Web scraping means collecting data from websites automatically instead of copying it by hand. For a business it's useful for things like tracking competitor prices, gathering public listings, monitoring availability, or pulling together information scattered across many pages. Done well, it turns hours of manual checking into a report that updates itself.
What it's good at: public, structured information that changes over time and that you'd otherwise check repeatedly — prices, product catalogs, job postings, public directories. If a person could open the page and read the value, a scraper can usually collect it on a schedule and put it into a sheet or dashboard.
The lines to respect: scraping isn't a free-for-all. A site's terms of service may forbid it, personal data carries legal obligations, and hammering a server with too many requests is both rude and likely to get you blocked. The safe posture is to collect only public, non-personal data, at a polite rate, and to stop if a site clearly asks you not to. When money or personal data is involved, check the legal side properly rather than assuming.
The technical reality: scraping is rarely a set-and-forget job. Websites change their layout, add anti-bot measures, or move their data behind logins and JavaScript. A scraper that works today can quietly break next month, so anything important needs monitoring and the occasional repair. The value is real, but it's an ongoing system, not a one-time script.
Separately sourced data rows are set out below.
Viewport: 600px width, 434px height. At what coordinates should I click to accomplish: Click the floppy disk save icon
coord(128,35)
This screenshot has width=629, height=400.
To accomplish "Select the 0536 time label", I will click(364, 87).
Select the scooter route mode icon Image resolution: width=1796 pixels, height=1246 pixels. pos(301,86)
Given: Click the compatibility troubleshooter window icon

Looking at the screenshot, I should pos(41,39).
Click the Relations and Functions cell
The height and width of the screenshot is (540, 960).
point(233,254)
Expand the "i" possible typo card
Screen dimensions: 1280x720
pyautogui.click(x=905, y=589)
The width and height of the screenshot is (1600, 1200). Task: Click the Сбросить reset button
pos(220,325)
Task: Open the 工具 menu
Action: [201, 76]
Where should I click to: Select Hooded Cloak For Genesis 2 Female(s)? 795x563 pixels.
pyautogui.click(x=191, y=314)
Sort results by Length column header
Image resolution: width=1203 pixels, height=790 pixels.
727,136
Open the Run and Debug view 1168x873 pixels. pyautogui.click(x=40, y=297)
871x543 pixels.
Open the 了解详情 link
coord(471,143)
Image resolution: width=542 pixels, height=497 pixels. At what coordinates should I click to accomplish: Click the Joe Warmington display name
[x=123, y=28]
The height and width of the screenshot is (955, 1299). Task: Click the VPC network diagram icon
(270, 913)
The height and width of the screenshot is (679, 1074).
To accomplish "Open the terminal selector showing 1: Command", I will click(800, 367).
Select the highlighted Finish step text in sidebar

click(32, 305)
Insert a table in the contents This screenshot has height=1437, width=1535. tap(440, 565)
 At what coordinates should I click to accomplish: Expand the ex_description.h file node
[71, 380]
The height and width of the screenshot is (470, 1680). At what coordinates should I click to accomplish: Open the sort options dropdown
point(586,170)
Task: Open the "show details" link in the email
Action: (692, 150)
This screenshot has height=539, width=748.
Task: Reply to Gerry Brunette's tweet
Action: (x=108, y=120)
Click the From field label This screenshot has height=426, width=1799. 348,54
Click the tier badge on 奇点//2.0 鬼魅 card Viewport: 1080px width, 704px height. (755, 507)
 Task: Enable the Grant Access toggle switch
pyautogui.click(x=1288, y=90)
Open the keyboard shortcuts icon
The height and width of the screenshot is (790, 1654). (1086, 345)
A better option when it exists: if the source offers an official API, use it instead of scraping. An API is the site giving you the data on purpose — more stable, usually allowed, and far less likely to break. Scraping is the tool for when there is no API and the data is genuinely public.
If you're considering it, start by writing down exactly what data you need, from where, and how often. That single page of requirements decides whether scraping is the right tool, whether an API exists, and how much upkeep it'll really need.